── Source material

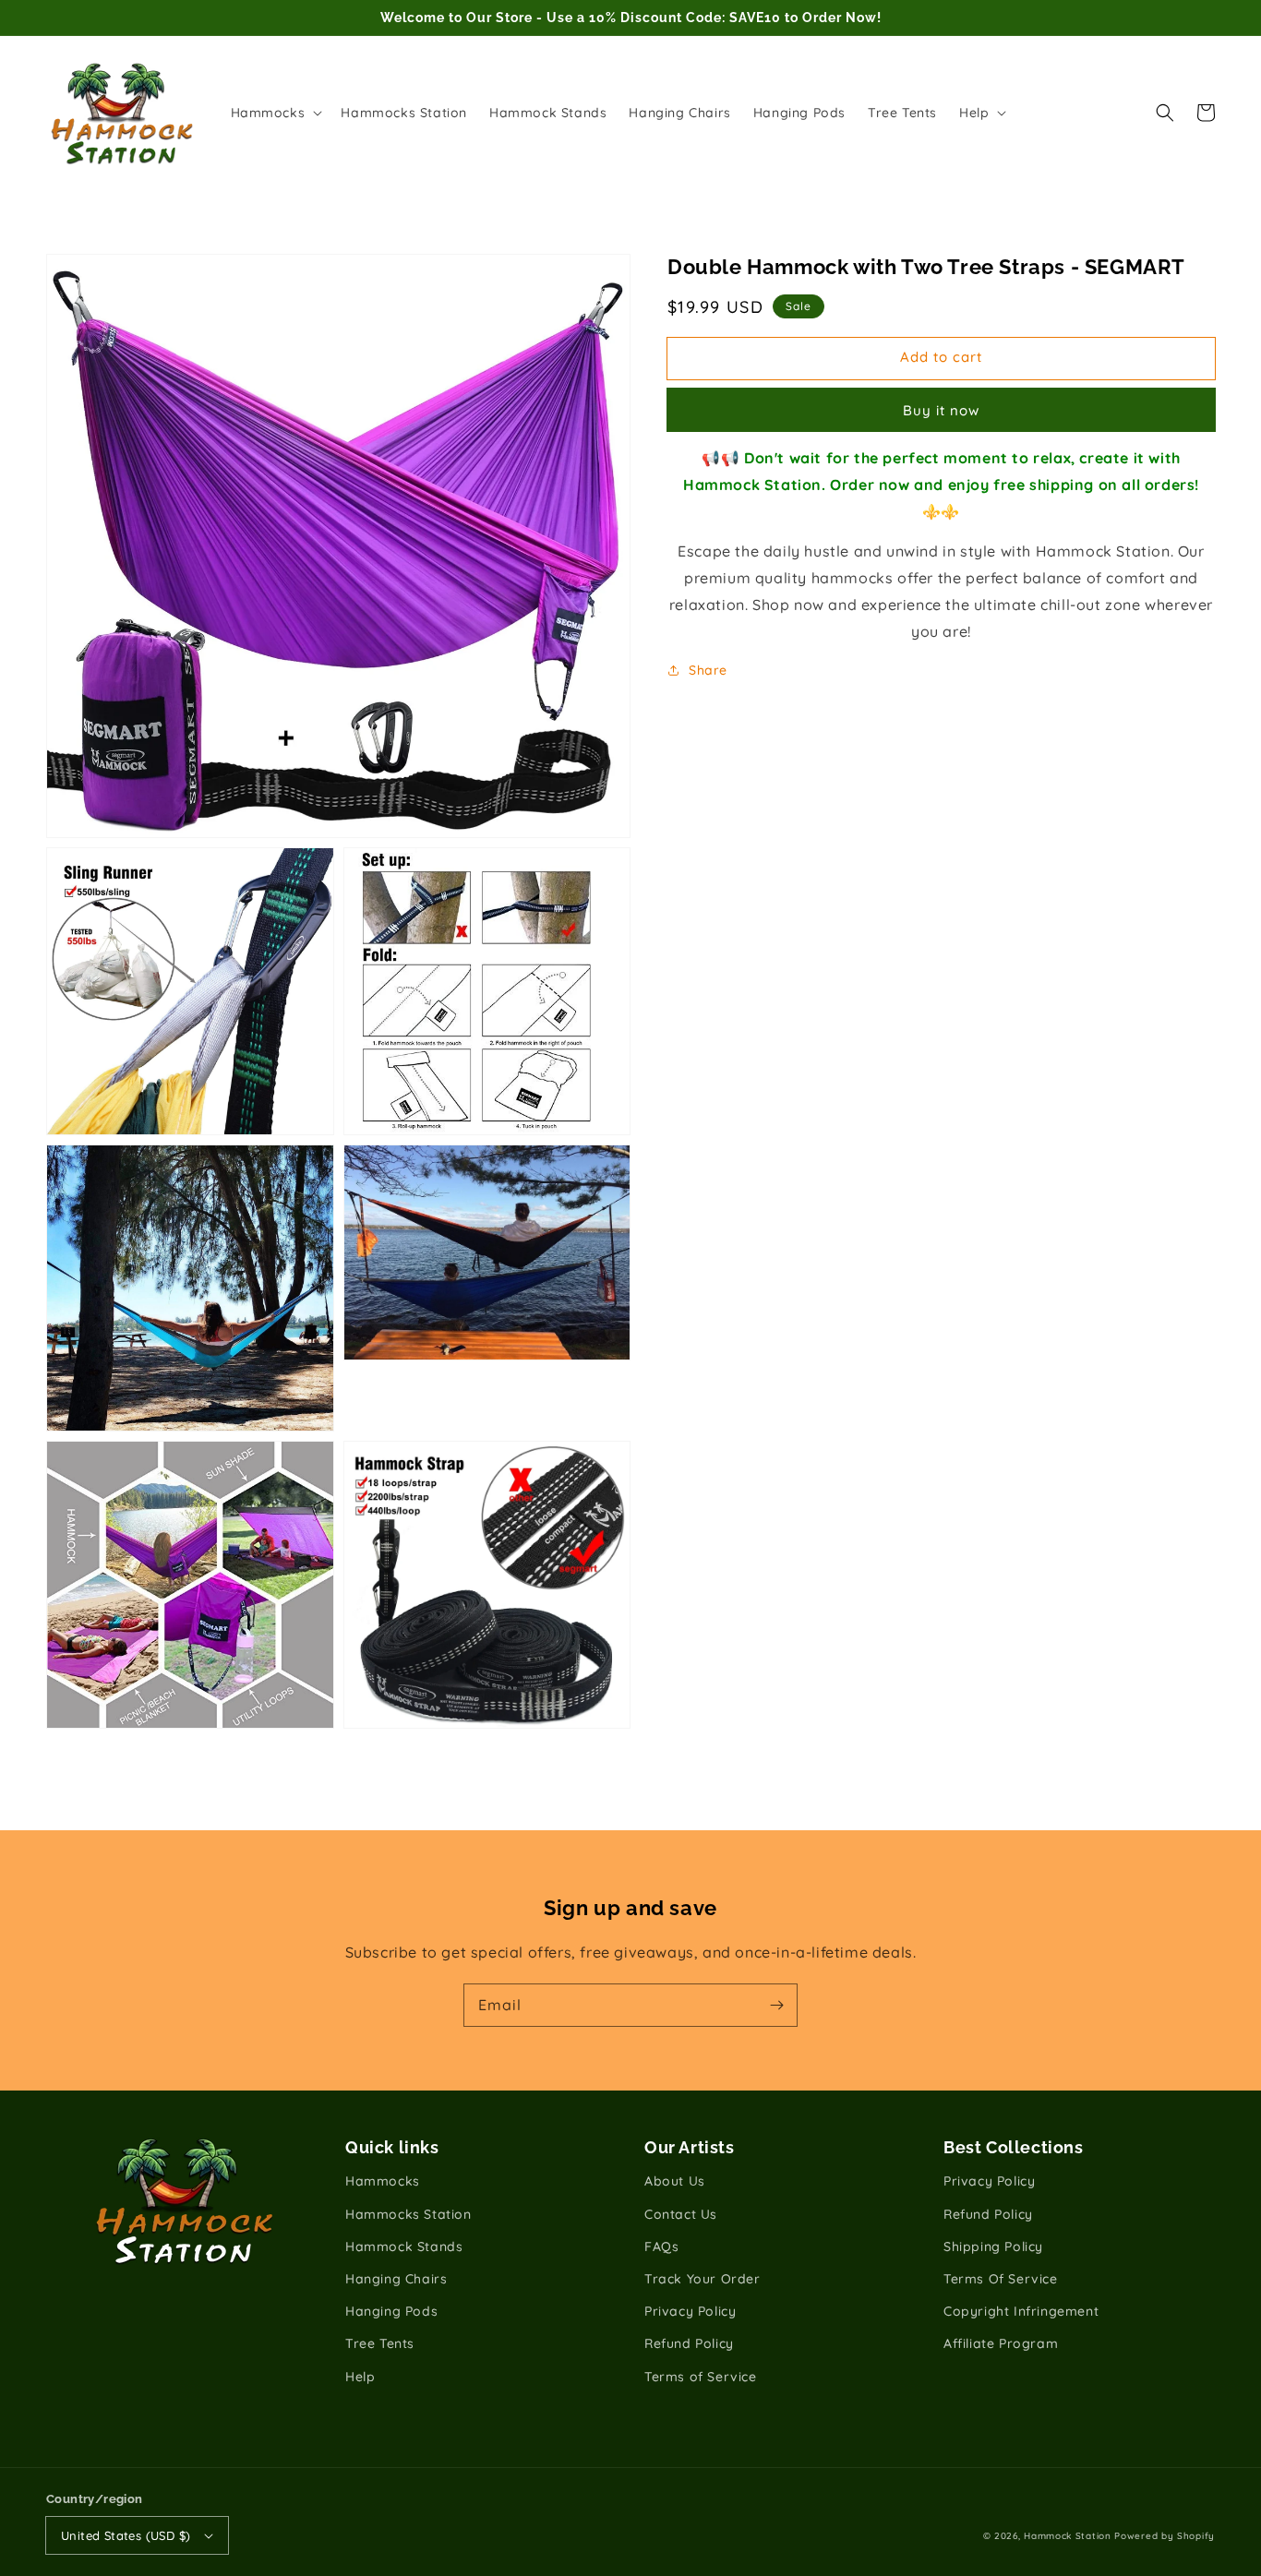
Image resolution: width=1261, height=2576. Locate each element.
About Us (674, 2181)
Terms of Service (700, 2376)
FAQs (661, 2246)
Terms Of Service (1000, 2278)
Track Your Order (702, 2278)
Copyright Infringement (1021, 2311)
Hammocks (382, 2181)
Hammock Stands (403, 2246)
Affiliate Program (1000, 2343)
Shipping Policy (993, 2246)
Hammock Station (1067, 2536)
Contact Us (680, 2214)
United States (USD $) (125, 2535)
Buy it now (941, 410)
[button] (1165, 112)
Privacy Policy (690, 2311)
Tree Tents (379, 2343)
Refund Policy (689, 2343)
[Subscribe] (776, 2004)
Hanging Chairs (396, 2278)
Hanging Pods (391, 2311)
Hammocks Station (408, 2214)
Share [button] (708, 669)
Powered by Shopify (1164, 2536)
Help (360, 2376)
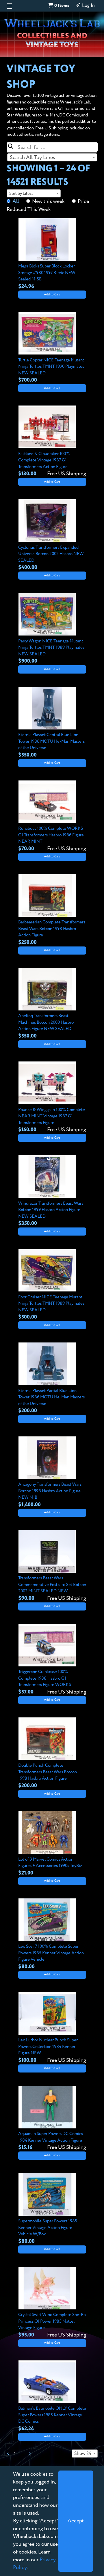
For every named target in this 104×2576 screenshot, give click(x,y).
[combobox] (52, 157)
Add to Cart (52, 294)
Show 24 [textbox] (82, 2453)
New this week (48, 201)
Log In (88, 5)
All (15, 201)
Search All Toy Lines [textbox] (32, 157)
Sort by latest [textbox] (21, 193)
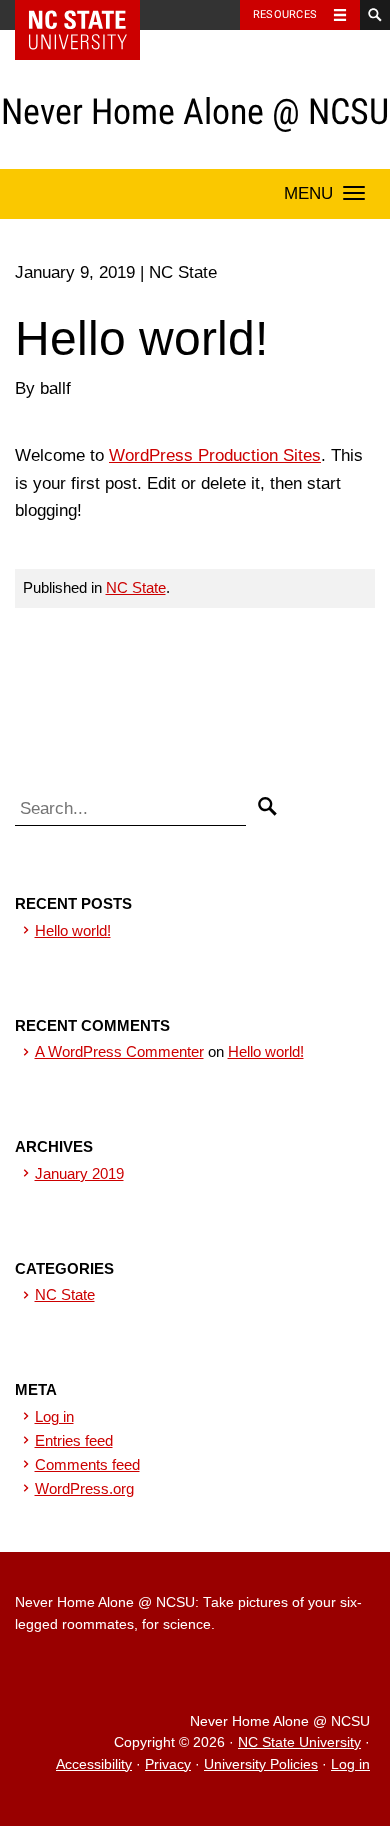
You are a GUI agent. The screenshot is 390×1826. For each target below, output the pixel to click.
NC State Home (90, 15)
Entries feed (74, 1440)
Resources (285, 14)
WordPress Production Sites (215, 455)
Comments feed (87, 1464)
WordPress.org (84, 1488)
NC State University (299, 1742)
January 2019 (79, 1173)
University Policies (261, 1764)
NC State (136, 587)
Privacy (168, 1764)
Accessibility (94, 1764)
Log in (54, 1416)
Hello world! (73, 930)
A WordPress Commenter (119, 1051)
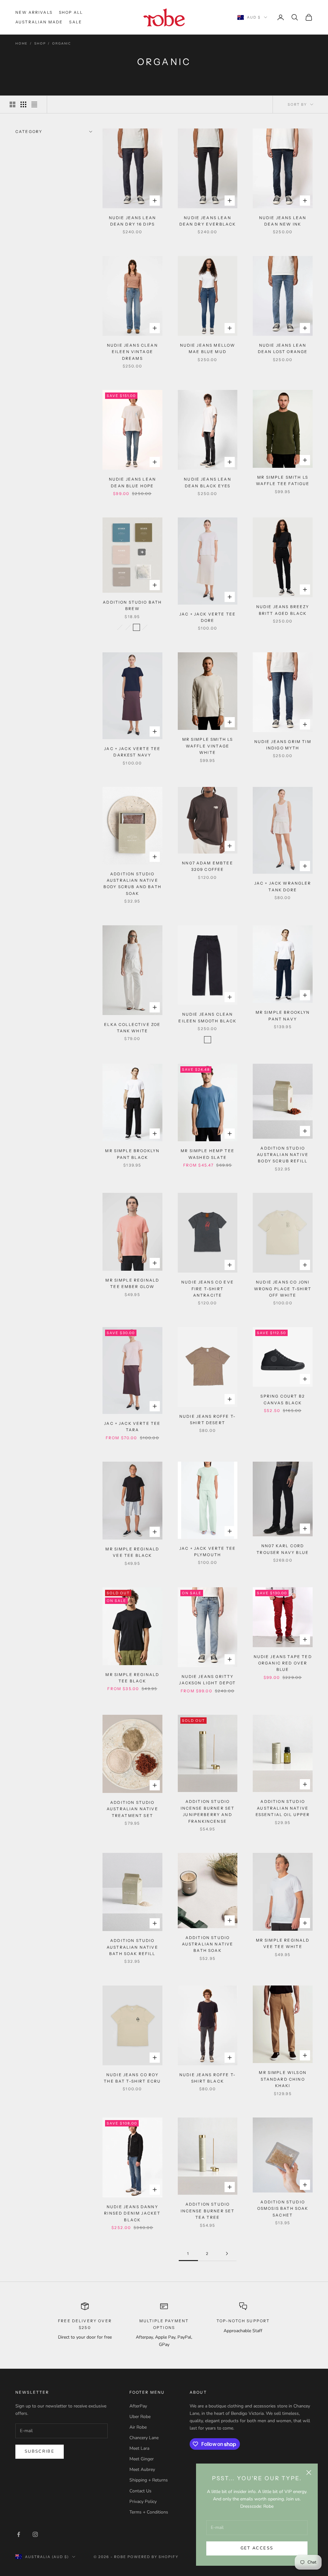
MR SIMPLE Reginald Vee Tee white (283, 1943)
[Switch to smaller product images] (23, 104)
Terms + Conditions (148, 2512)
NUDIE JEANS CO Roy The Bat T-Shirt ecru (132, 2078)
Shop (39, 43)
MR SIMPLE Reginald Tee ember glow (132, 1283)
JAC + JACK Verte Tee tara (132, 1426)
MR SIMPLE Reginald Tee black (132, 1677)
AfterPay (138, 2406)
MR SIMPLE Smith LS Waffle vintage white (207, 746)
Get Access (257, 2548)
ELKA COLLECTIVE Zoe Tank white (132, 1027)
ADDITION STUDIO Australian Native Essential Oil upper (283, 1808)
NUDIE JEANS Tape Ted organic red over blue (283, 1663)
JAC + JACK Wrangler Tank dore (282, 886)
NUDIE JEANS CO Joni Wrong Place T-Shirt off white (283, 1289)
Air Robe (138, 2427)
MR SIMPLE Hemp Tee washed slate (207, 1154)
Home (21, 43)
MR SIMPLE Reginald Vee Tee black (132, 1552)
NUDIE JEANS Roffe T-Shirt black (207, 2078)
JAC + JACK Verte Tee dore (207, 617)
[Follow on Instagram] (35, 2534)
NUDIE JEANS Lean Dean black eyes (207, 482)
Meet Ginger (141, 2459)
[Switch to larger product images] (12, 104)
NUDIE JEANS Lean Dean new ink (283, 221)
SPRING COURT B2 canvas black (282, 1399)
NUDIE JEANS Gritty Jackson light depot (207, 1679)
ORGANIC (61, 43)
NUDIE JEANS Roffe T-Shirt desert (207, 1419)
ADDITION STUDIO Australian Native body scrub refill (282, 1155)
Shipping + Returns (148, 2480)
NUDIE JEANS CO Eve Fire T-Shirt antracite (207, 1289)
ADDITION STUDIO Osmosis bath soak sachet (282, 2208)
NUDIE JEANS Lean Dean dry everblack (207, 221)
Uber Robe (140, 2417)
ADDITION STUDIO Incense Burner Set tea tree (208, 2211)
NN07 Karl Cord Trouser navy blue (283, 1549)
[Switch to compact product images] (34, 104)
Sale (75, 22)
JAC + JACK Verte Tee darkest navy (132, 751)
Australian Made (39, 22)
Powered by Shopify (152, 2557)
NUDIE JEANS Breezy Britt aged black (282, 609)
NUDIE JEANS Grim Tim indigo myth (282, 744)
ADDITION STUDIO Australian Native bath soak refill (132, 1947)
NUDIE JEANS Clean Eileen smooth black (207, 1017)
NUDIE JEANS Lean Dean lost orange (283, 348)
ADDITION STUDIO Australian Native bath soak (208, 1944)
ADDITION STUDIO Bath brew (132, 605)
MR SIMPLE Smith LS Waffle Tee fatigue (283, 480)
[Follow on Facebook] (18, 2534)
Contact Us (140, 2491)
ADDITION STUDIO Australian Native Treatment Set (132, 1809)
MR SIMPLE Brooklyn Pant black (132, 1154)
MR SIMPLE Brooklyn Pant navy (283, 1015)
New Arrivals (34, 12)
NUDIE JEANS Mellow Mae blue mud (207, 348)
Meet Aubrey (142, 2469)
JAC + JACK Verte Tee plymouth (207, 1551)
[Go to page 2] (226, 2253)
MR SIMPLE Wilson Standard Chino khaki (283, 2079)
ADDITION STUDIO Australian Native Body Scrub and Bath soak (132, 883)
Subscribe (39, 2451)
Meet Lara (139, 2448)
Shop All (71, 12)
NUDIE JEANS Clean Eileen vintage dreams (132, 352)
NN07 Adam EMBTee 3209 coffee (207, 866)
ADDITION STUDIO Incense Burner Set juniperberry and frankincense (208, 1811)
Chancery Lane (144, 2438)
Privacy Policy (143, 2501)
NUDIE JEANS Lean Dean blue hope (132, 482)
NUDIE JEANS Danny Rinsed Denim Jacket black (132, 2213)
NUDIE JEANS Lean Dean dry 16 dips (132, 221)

────

Activity >> Restate the lines above from the one containing "Show 24 [textbox] (82, 2453)" through the one containing "WordPress.org (84, 1488)", inclusive, exactly and without pictures.

Solution to this task >>
Show 24 [textbox] (82, 2453)
New this week (48, 201)
Log In (88, 5)
All (15, 201)
Search All Toy Lines [textbox] (32, 157)
Sort by latest [textbox] (21, 193)
You are a GUI agent. The screenshot is 390×1826. For each target below, output the pixel to click.
NC State Home (90, 15)
Entries feed (74, 1440)
Resources (285, 14)
WordPress Production Sites (215, 455)
Comments feed (87, 1464)
WordPress.org (84, 1488)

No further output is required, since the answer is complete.